**WHAT NEEDS TO BE DONE**:
Print the data that follows exactly, leaving nothing out.

**Data records**:
★ ★ ★ ★ ★ ★ ★

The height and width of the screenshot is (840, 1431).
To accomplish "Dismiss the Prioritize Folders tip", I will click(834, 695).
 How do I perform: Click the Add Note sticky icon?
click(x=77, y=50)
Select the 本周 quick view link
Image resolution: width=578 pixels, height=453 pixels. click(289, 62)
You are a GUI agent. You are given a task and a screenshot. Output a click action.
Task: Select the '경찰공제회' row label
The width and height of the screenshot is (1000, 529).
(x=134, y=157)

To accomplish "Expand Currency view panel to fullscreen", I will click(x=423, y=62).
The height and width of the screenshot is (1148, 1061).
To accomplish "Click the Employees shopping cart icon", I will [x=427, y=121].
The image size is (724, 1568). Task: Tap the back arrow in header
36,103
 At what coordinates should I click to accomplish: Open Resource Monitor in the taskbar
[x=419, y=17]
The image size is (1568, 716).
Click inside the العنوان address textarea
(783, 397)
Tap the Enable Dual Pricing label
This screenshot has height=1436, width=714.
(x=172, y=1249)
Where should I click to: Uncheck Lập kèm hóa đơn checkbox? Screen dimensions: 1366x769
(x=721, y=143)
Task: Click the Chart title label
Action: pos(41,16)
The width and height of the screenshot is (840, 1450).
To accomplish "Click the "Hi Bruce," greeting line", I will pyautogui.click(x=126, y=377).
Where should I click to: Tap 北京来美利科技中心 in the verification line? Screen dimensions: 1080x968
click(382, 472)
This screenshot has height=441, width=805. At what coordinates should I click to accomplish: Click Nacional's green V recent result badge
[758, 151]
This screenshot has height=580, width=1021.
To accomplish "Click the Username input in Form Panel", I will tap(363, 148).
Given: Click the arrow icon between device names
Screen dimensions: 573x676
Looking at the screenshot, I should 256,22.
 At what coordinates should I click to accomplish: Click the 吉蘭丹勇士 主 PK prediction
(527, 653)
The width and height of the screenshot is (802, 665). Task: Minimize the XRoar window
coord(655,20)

★ ★ ★ ★ ★ ★ ★

**RESPONSE BOX**:
The height and width of the screenshot is (840, 1431).
To accomplish "Dismiss the Prioritize Folders tip", I will click(834, 695).
 How do I perform: Click the Add Note sticky icon?
click(x=77, y=50)
Select the 本周 quick view link
Image resolution: width=578 pixels, height=453 pixels. click(289, 62)
You are a GUI agent. You are given a task and a screenshot. Output a click action.
Task: Select the '경찰공제회' row label
The width and height of the screenshot is (1000, 529).
(x=134, y=157)

To accomplish "Expand Currency view panel to fullscreen", I will click(x=423, y=62).
The height and width of the screenshot is (1148, 1061).
To accomplish "Click the Employees shopping cart icon", I will [x=427, y=121].
The image size is (724, 1568). Task: Tap the back arrow in header
36,103
 At what coordinates should I click to accomplish: Open Resource Monitor in the taskbar
[x=419, y=17]
The image size is (1568, 716).
Click inside the العنوان address textarea
(783, 397)
Tap the Enable Dual Pricing label
This screenshot has height=1436, width=714.
(x=172, y=1249)
Where should I click to: Uncheck Lập kèm hóa đơn checkbox? Screen dimensions: 1366x769
(x=721, y=143)
Task: Click the Chart title label
Action: pos(41,16)
The width and height of the screenshot is (840, 1450).
To accomplish "Click the "Hi Bruce," greeting line", I will pyautogui.click(x=126, y=377).
Where should I click to: Tap 北京来美利科技中心 in the verification line? Screen dimensions: 1080x968
click(382, 472)
This screenshot has height=441, width=805. At what coordinates should I click to accomplish: Click Nacional's green V recent result badge
[758, 151]
This screenshot has height=580, width=1021.
To accomplish "Click the Username input in Form Panel", I will tap(363, 148).
Given: Click the arrow icon between device names
Screen dimensions: 573x676
Looking at the screenshot, I should 256,22.
 At what coordinates should I click to accomplish: Click the 吉蘭丹勇士 主 PK prediction
(527, 653)
The width and height of the screenshot is (802, 665). Task: Minimize the XRoar window
coord(655,20)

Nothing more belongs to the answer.